Presso lo Spazio Incontri, quattro linguisti (Beccaria, Patota, Cardinale e Serianni) hanno oggi avuto la possibilità di incontrarsi per presentare la recente pubblicazione La grande bellezza dell’italiano di Giuseppe Patota, composta di tre saggi su Dante, Petrarca e Boccaccio. Il vero tema dell’incontro era però come la nostra lingua stia mutando, non solo arricchendosi di termini stranieri e neologismi, ma anche più semplicemente mutando il significato delle parole nel tempo. Un esempio di questi cambiamenti, forse quello a noi più familiare, è l’aggettivo “bravo”, ormai utilizzato non solo in Italia ma in tutto il mondo come un complimento che mostra approvazione. Originariamente il termine, che probabilmente deriva o dal latino pravus (storto o malvagio) o dal latino barbarus (selvaggio e indomito), era infatti utilizzato per descrivere qualcosa di feroce; in seguiro l’aggettivo è diventato sinonimo di “coraggioso” per arrivare, solo pochi secoli fa con Carlo Goldoni, all’accezione odierna di “abile” e “capace”. I significati antichi rimangono comunque ancora oggi in alcune espressioni (notti brave, bravate) e anche in altre lingue (brave in inglese, “coraggioso”). Il saggio però non è solo la storia di questa parola, ma è anche una testimonianza importante della qualità della lingua italiana, capace di evolversi e svilupparsi. Come succede in altre lingue, la lingua italiana mostra una sorta di onnipotenza semantica, ovvero la capacità di creare nuovi aggettivi o verbi aggiungendo suffissi ad una base (si pensi ai neologismi clericarizzare, creato recentemente da papa Francesco, o all’aggettivo petaloso che tanto ha fatto parlare di sé recentemente).

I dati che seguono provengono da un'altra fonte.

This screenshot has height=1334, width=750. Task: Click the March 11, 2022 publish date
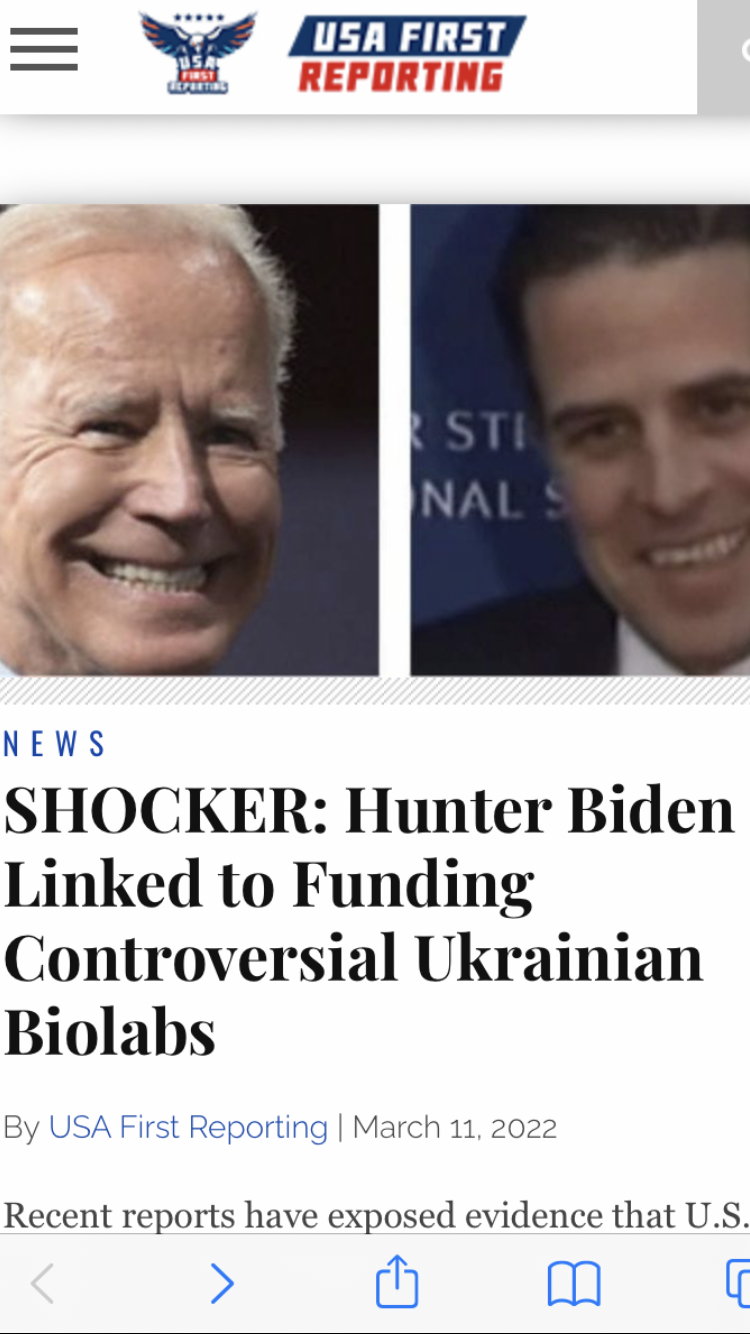tap(455, 1127)
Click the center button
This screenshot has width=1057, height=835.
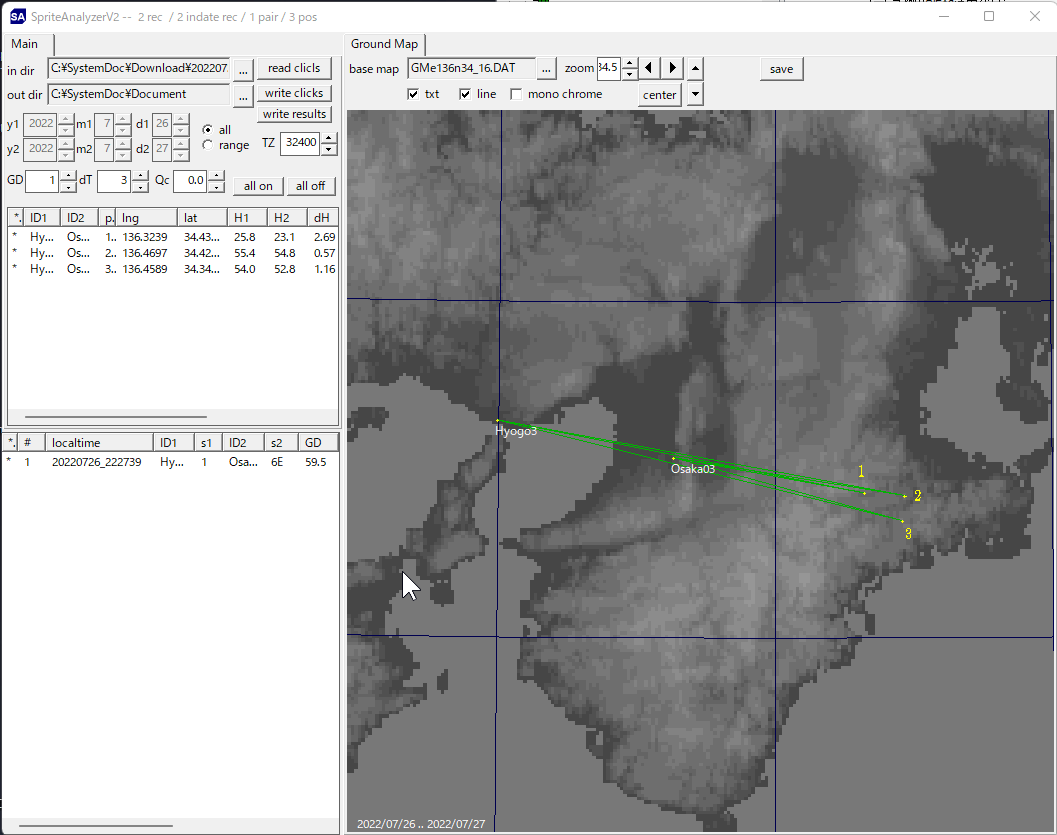(659, 95)
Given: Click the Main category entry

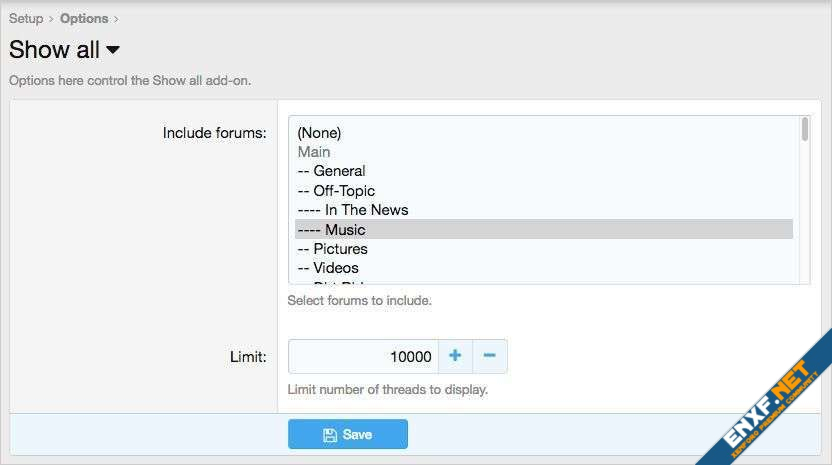Looking at the screenshot, I should [x=314, y=152].
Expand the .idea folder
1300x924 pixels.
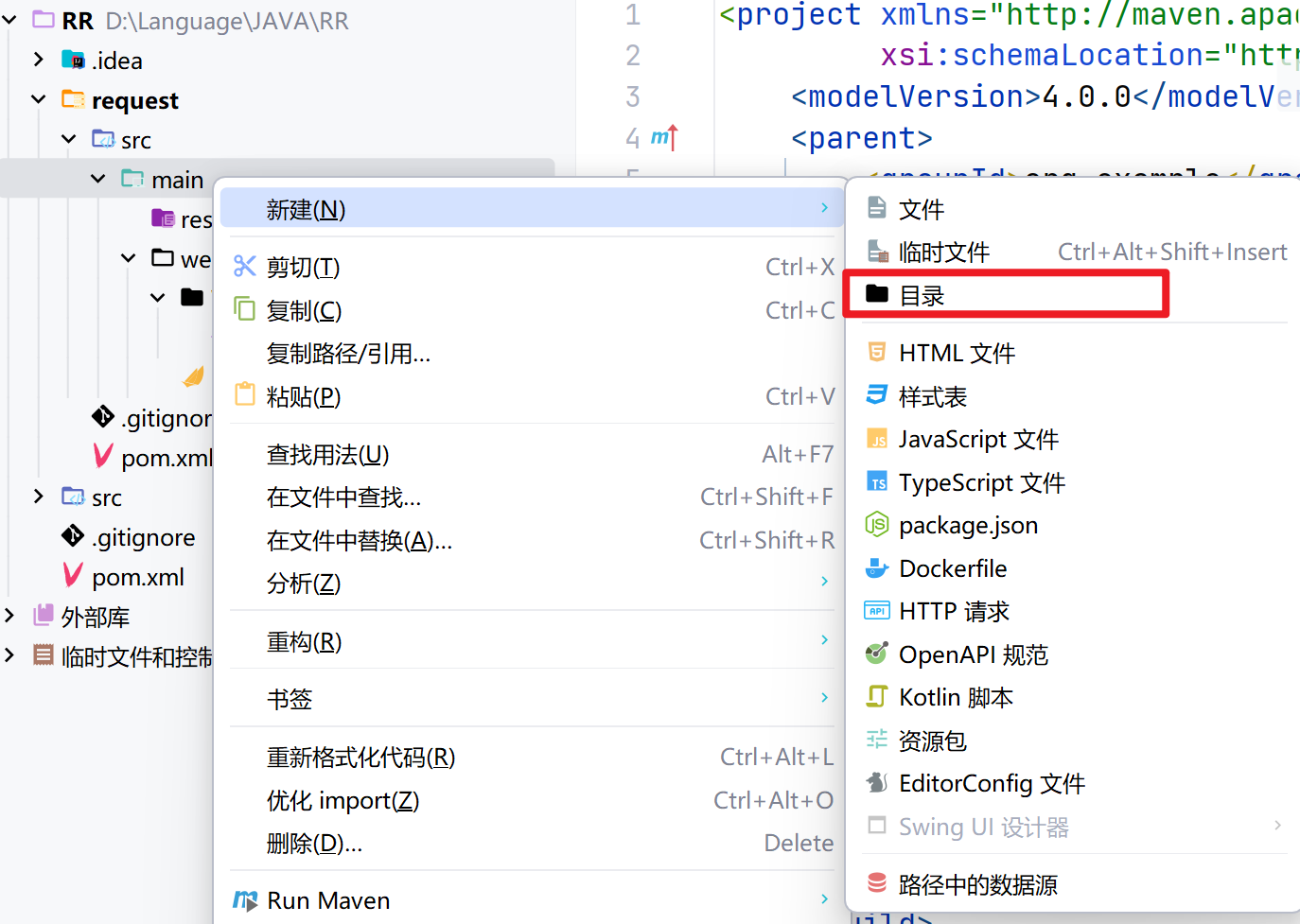coord(39,60)
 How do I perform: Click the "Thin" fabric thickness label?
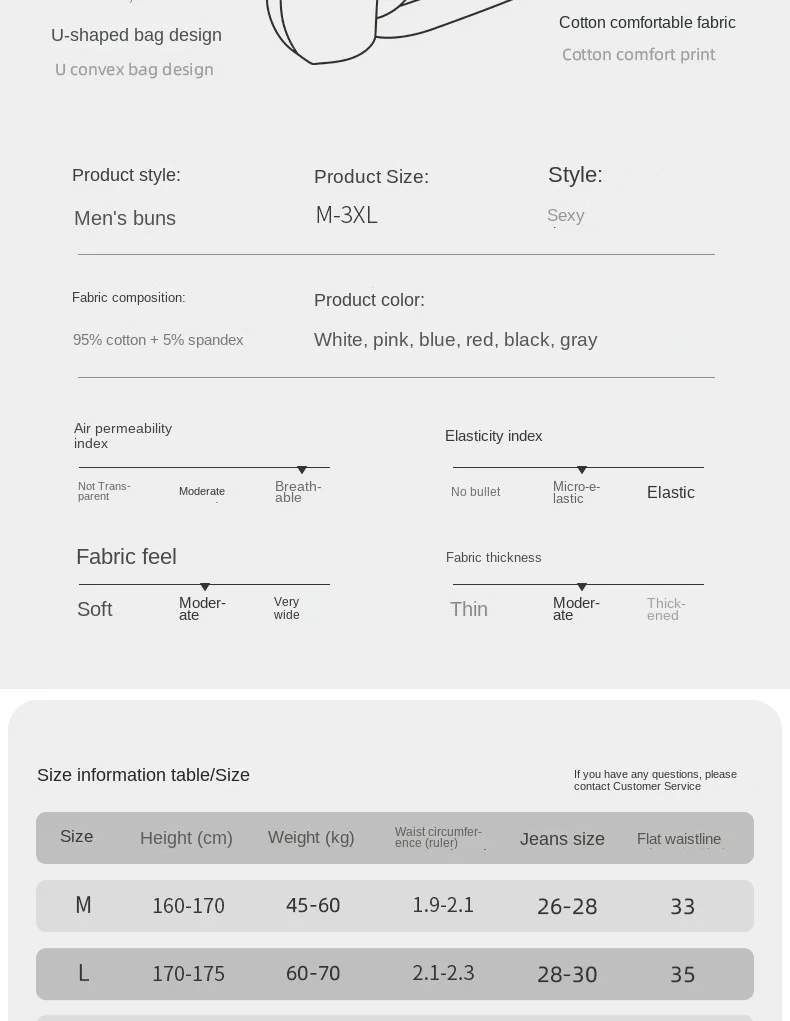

L’incontro è servito a farci ragionare sulla nostra lingua e sull’utilizzo che noi, soprattutto giovani, facciamo delle parole, soprattutto degli anglicismi o dei prestiti da lingue straniere. La nostra lingua, per quanto sia bello vederla crescere ed evolversi, va infatti preservata cercando di farne l’uso migliore possibile, mescolando l’italiano vero, i dialetti e i termini stranieri.